Julian Borger, world affairs editor at The Guardian, believes that three quarters of a century on, the trauma of Partition remains an open wound in the subcontinent, always prone to flaring up, particularly in J&K. While the dispute over J&K dates back to Partition itself, the global arena in which India and Pakistan confront each other has changed radically. The US has left Afghanistan, the Russian invasion of Ukraine has deepened the division and tension between the major powers, and China’s rising power and increasingly aggressive global stance bring it each day into more open confrontation with the US.

These global developments have had the effect of driving the South Asian neighbours further apart. The US withdrawal from Afghanistan last year means that Pakistan is less strategically important to Washington. Meanwhile, Chinese expansionism has triggered a standoff with India in the Himalayas. The India-China rivalry has driven India closer to the US, while Pakistan has further tightened its relationship with China. India has also so far managed to maintain a balance with its powerful partners, deepening cooperation with the US over China, while fending off pressure from Washington to help isolate Russia over the Ukraine invasion.
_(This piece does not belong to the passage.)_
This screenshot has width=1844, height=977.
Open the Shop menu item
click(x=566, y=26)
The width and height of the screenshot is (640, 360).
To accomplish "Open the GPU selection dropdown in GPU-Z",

A former senior Pakistani diplomat, Jalil Abbas Jilani, feels that India’s position on almost every issue regarding Pakistan has hardened ever since it emerged as a strategic partner of the US, but Husain Haqqani, commenting on Pakistan’s choices, argued that “Hitching your wagon first to America and then to China reflect an attitude that we have to find somebody to pay our bills in return for strategic favours. As a long-term plan, it is always a bad idea to try to make your nationhood – as well as your political, economic and cultural survival – totally dependent on other people’s conflicts”.

For India and Pakistan to better meet the socioeconomic development needs of their populations and achieve their full potential by the time the centenary of Independence is marked in 2047, their leaderships will need to rise above their many complex differences, even if these have been further complicated by geopolitical developments beyond their control, and find a way to co-exist peacefully, if not cordially.